**Supplied records**
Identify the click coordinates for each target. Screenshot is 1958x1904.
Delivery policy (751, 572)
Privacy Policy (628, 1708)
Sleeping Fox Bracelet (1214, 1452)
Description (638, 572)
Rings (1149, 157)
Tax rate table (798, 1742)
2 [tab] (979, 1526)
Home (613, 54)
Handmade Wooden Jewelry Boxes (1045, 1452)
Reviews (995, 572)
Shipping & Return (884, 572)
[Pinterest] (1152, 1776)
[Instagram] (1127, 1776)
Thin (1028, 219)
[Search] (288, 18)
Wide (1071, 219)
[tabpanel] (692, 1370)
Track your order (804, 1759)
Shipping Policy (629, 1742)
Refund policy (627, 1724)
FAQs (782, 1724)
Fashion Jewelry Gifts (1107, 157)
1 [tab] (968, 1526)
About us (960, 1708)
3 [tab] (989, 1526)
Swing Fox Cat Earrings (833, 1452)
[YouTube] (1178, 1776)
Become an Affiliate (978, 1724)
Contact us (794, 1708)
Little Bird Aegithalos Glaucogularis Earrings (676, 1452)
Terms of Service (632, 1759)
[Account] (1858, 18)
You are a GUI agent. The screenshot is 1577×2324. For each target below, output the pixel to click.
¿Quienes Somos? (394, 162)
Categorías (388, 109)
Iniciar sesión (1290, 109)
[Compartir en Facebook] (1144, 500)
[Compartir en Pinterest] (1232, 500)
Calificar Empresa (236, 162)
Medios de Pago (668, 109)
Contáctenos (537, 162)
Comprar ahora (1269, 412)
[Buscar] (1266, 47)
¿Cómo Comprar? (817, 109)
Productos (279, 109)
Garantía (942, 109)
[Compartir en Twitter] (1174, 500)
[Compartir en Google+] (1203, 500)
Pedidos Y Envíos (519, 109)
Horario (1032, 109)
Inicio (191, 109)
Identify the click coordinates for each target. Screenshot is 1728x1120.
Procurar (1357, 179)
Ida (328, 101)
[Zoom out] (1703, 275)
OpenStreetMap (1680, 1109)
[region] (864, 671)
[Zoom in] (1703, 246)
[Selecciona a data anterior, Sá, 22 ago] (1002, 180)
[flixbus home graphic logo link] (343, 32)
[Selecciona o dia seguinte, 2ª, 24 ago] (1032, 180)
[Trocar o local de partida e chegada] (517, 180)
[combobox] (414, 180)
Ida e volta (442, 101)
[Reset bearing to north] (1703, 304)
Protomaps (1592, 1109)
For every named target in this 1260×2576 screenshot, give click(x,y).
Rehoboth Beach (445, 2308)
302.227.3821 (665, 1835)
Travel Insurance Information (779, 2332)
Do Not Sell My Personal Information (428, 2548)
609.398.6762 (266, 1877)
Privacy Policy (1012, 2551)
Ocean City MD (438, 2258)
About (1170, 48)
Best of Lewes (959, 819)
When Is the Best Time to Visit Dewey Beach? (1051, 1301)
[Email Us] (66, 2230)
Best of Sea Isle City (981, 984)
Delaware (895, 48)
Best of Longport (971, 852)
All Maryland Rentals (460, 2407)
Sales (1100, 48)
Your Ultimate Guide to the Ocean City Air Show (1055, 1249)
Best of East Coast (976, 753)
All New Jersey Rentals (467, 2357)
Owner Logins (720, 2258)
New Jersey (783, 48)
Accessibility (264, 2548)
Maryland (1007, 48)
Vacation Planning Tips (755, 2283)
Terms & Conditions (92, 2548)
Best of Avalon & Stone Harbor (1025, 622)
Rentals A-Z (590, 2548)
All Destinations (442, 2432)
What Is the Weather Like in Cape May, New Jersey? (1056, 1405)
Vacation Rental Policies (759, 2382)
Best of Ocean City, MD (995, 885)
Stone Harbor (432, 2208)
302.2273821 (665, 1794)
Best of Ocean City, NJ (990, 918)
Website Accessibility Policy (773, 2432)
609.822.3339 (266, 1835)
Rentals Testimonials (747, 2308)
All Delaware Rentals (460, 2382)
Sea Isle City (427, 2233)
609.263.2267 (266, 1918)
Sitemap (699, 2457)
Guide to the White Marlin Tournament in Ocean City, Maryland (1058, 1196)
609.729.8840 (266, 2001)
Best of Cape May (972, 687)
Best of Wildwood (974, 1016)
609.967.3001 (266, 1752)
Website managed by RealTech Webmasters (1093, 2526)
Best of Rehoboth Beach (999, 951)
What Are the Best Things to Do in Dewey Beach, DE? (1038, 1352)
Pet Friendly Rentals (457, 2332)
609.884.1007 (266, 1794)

**What needs to be done**
Your output must be one number: how many lines of the listing include "click".

**Answer below**
4